This effectively means there will be no paywall. There will be links to everything.

Posted by foosion | Report as abusive

regarding foosion’s point – doesn’t this mean there will be the same backdoor via Google that WSJonline has?

Posted by KidDynamite | Report as abusive

AYFKM ? You mean if I google the URL and then click on the page containing it and then click on the link, I will bypass the meter ? How long before ?

Posted by msobel | Report as abusive

Alternatively, you could just paste the referrer gunk to the url.

Posted by Sensate | Report as abusive

Implementing referrer-based access in a way that doesn’t deduct from the user’s paywall limit isn’t difficult.

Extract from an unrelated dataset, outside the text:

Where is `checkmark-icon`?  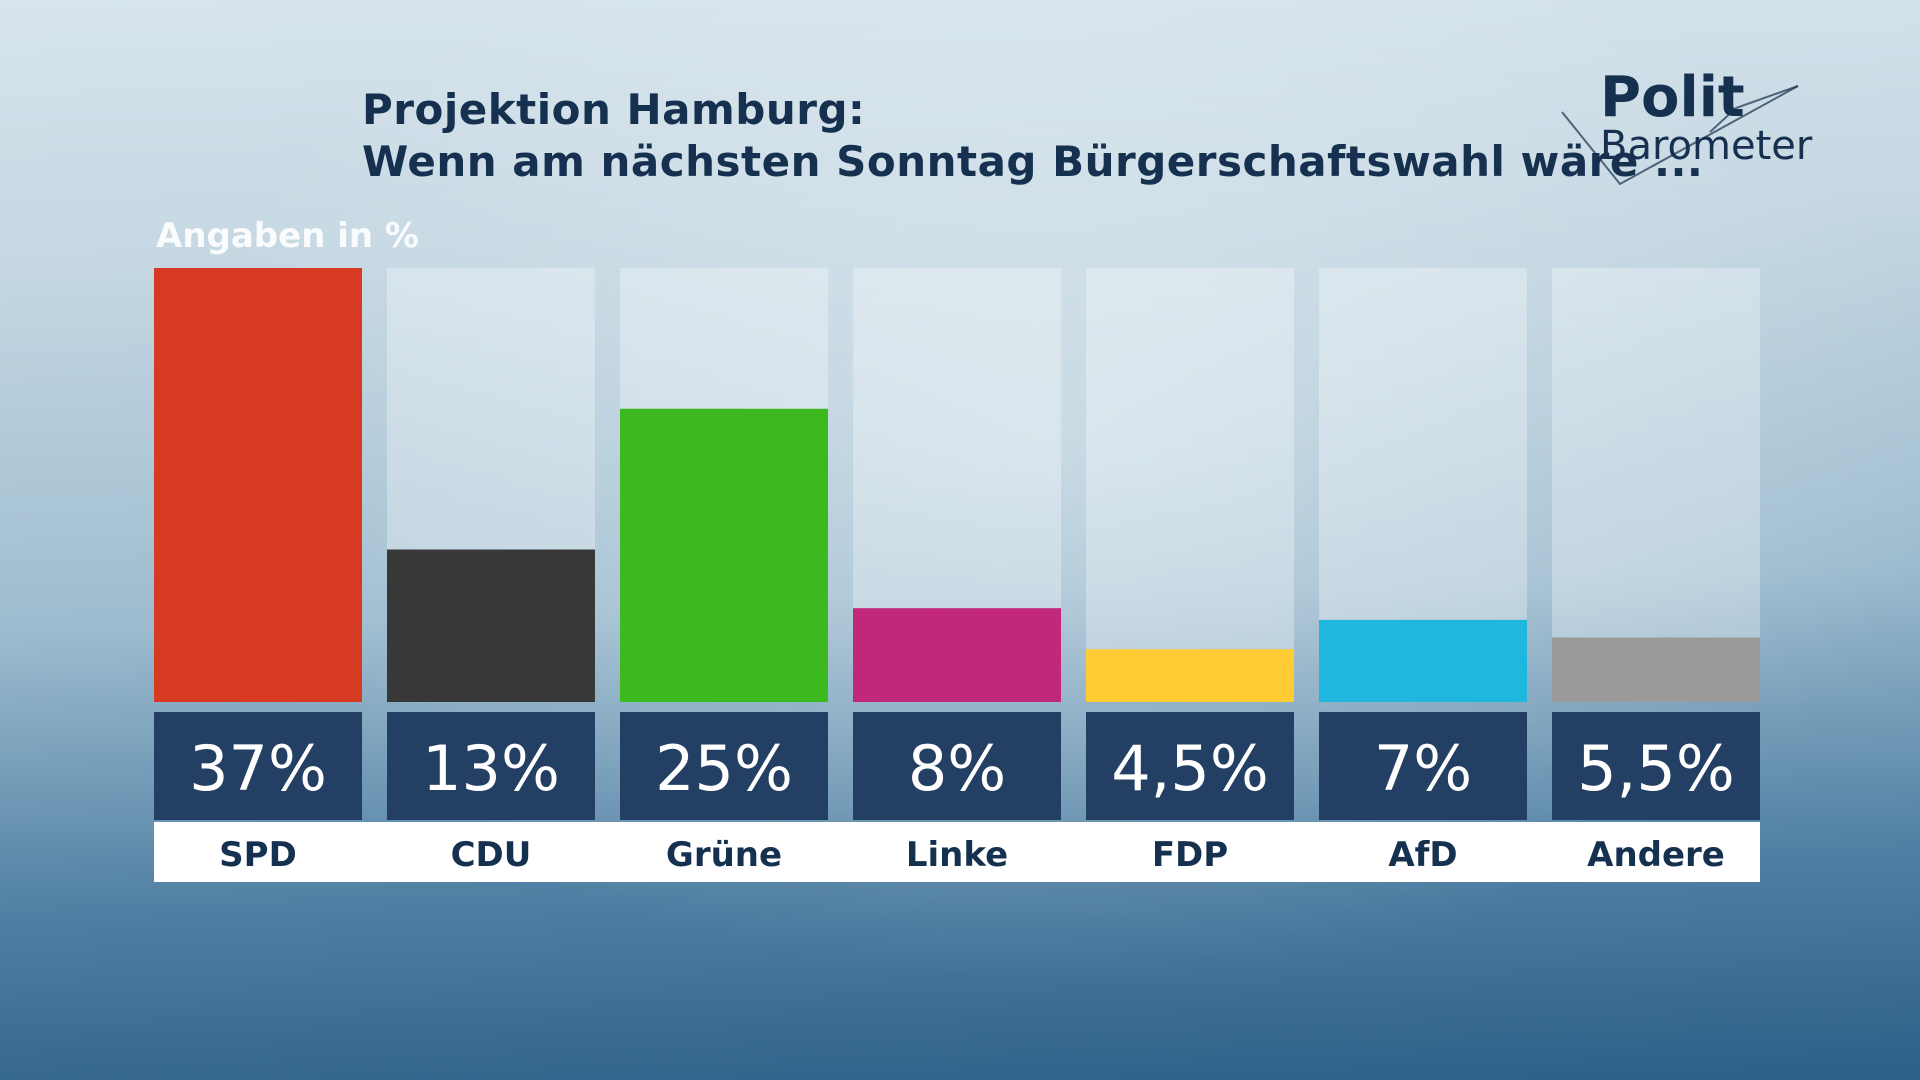 checkmark-icon is located at coordinates (1680, 136).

Consider that each method of gaining access has a “cost.” The highest possible cost is a monetary one, i.e., buying access will always be the user’s most expensive option. The next most expensive option is to use a paywall credit, since once used you can never get it back. The least expensive option is the referrer-based access.

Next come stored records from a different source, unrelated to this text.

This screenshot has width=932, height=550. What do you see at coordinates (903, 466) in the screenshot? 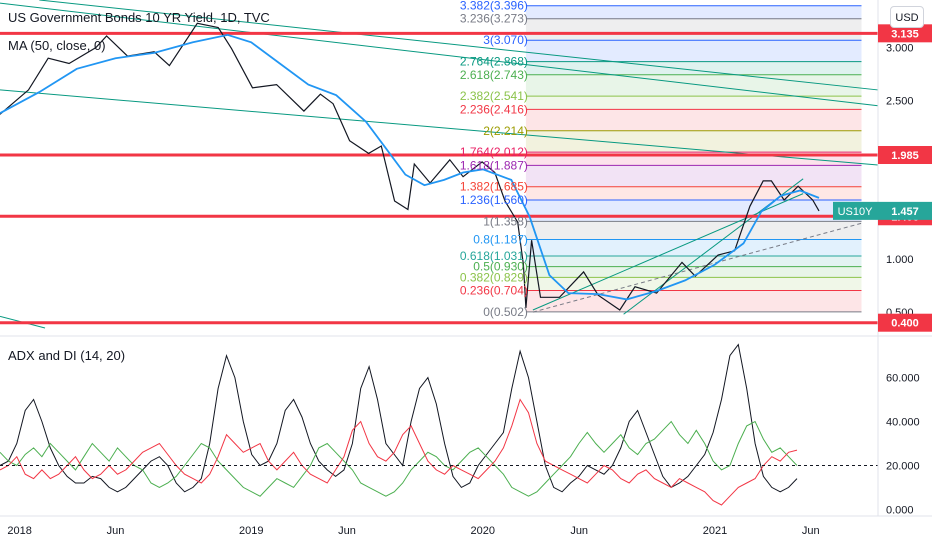
I see `adx-tick-label: 20.000` at bounding box center [903, 466].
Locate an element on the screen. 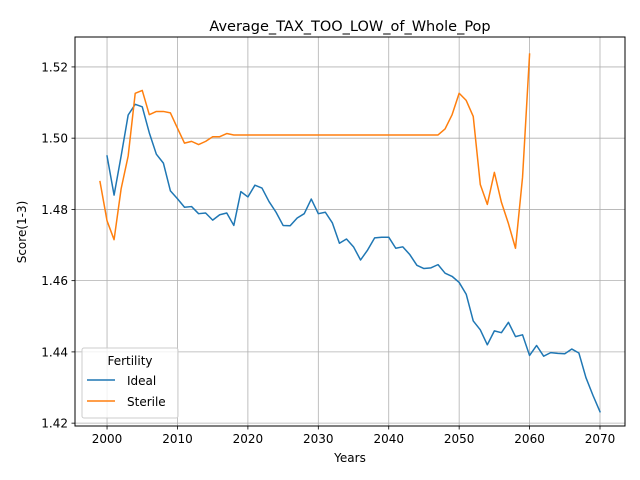 The image size is (640, 480). x-tick-label: 2050 is located at coordinates (460, 439).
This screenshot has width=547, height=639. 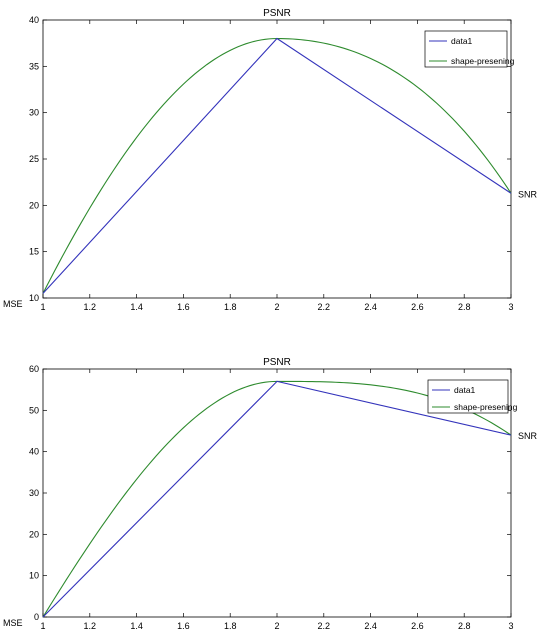 I want to click on y-tick-label: 35, so click(x=34, y=66).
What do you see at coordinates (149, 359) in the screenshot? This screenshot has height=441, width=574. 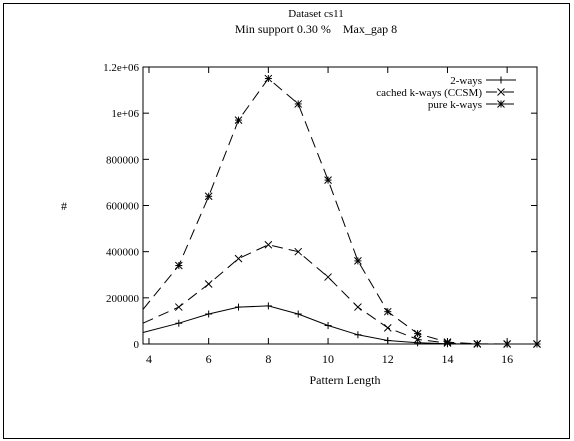 I see `x-tick-label: 4` at bounding box center [149, 359].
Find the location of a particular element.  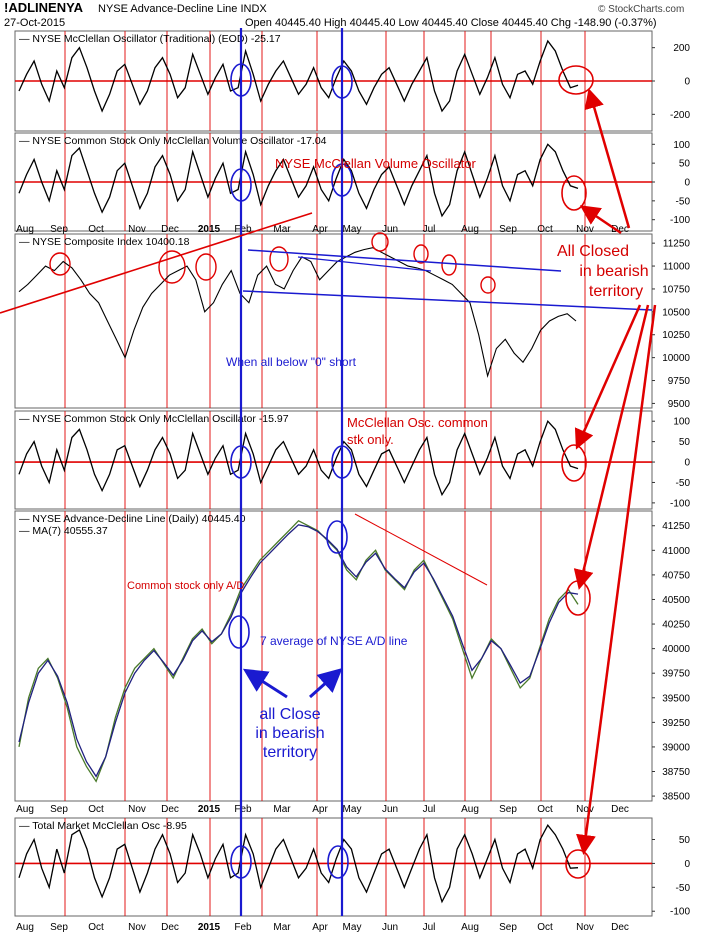

brand-label: © StockCharts.com is located at coordinates (641, 10).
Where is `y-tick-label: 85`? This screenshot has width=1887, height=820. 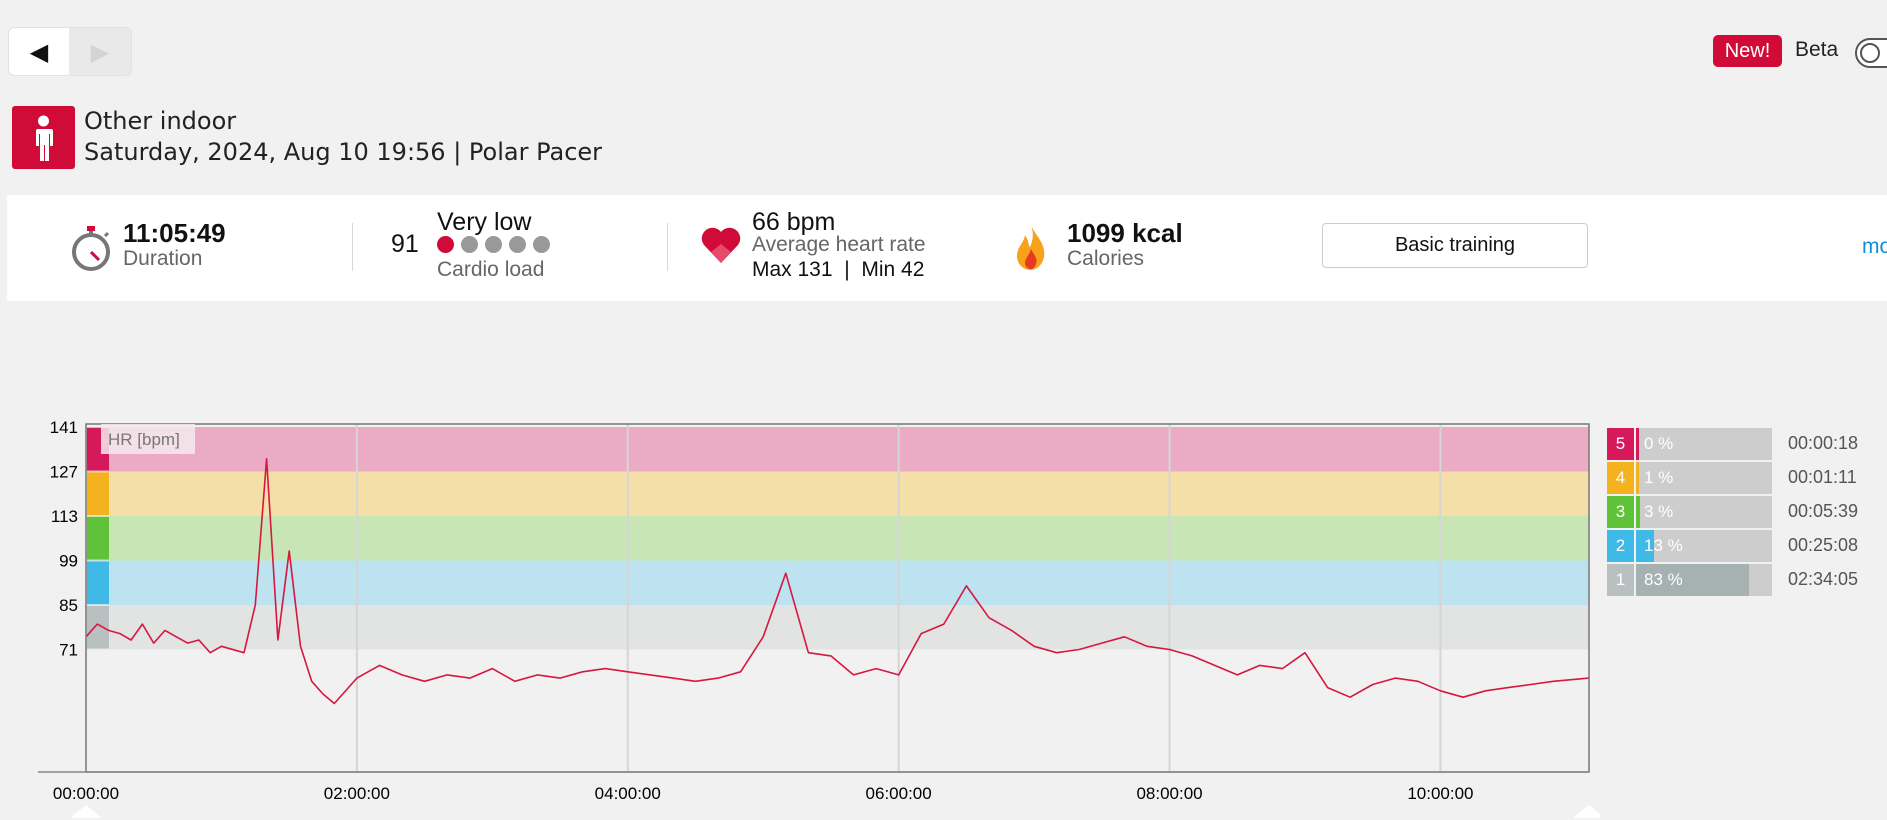 y-tick-label: 85 is located at coordinates (68, 606).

So it’s a simple question of NYT assigning the right costs to different types of licenses and letting the access management system take it from there. Of course, access management systems that provide this functionality to publishers are readily available.

Disclosure: The company that I work for, Atypon, develops and supports the application that the Financial Times uses to power’s paywall and digital commerce. New York Times Digital is also a customer.

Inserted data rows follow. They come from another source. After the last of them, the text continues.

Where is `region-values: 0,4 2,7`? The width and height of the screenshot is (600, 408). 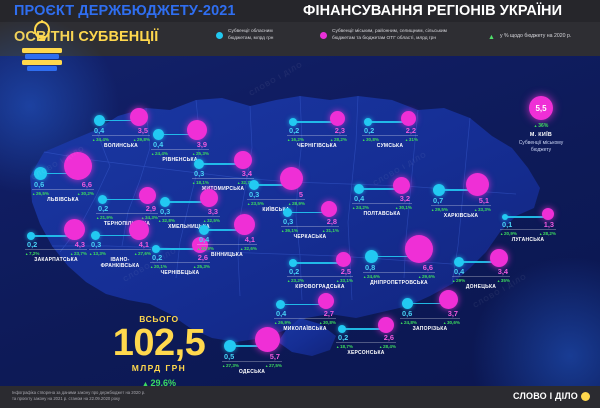
region-values: 0,4 2,7 is located at coordinates (305, 314).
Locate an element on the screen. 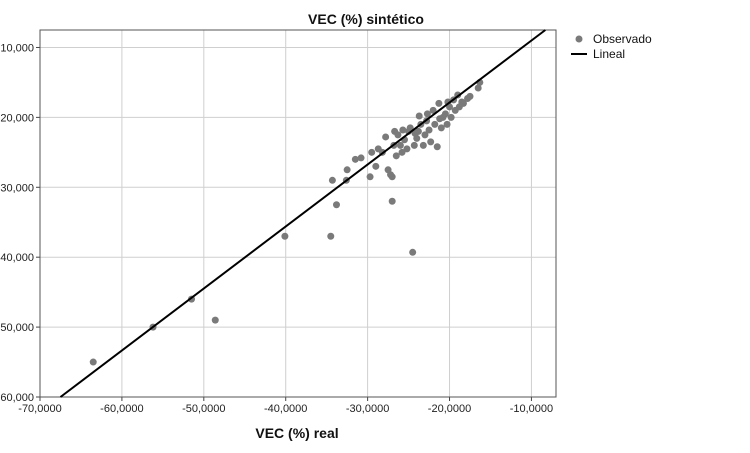 This screenshot has width=750, height=453. x-tick-label: -30,0000 is located at coordinates (368, 409).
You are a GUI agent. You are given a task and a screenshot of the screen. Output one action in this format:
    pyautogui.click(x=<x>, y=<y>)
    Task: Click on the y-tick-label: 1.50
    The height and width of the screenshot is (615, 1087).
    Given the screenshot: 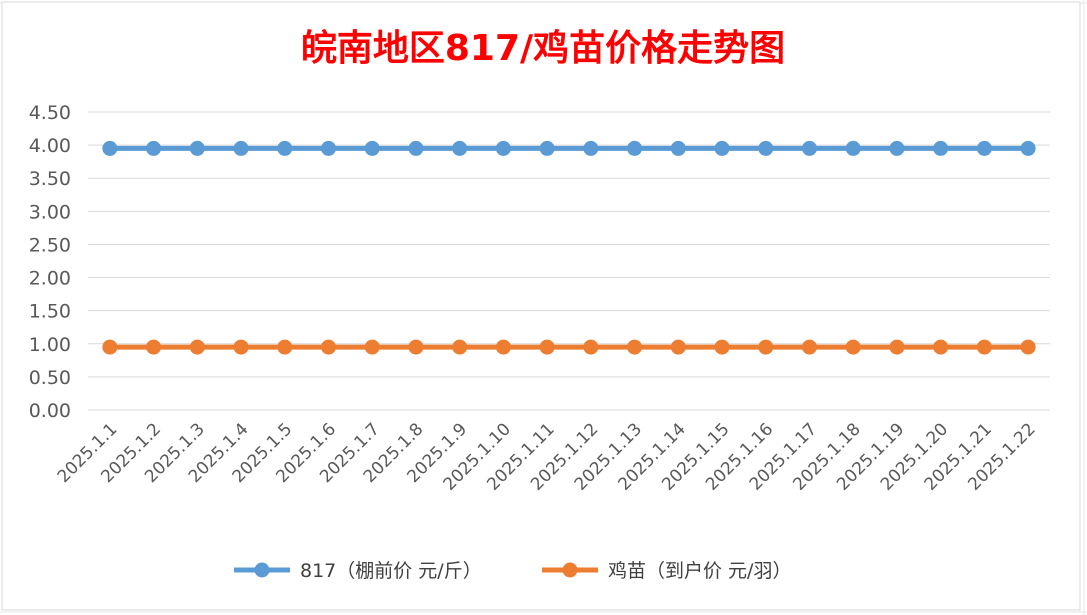 What is the action you would take?
    pyautogui.click(x=50, y=312)
    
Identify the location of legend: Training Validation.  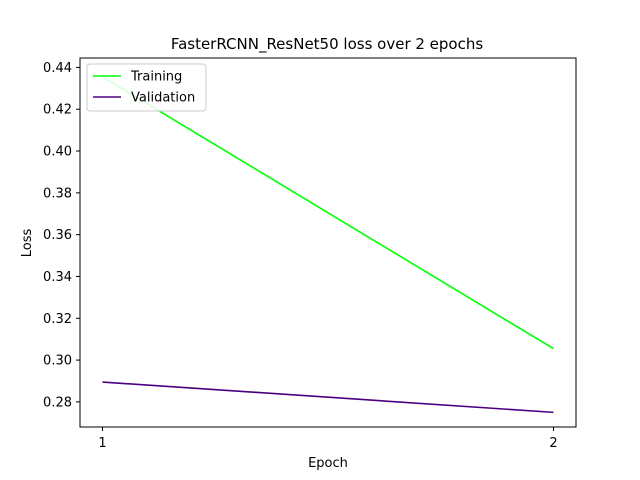
(146, 88).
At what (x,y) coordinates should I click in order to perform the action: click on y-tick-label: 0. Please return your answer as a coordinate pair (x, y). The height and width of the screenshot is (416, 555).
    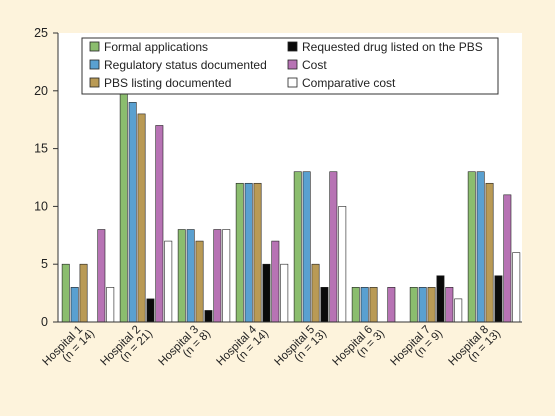
    Looking at the image, I should click on (44, 322).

Posted by kevinacohn | Report as abusive

Technically FT’s paywall, and indeed the NYT’s current “registration-wall”, are very easy to circumvent: simply delete the site cookie, and your view accounting is reset.

But as kevinacohn says, tracking where the viewers come from is not technically difficult – just check the Referer: header (misspelling is in the spec) in the HTTP request, which is something the browser sends automatically. But on the other hand, it would be quite easy for someone to write e.g. a browser plugin which fills in a bogus Referer entry whenever browsing the NYT site, such that every intra-NYT link appears to be an incoming link from the outside world when the browser requests hit the NYT server.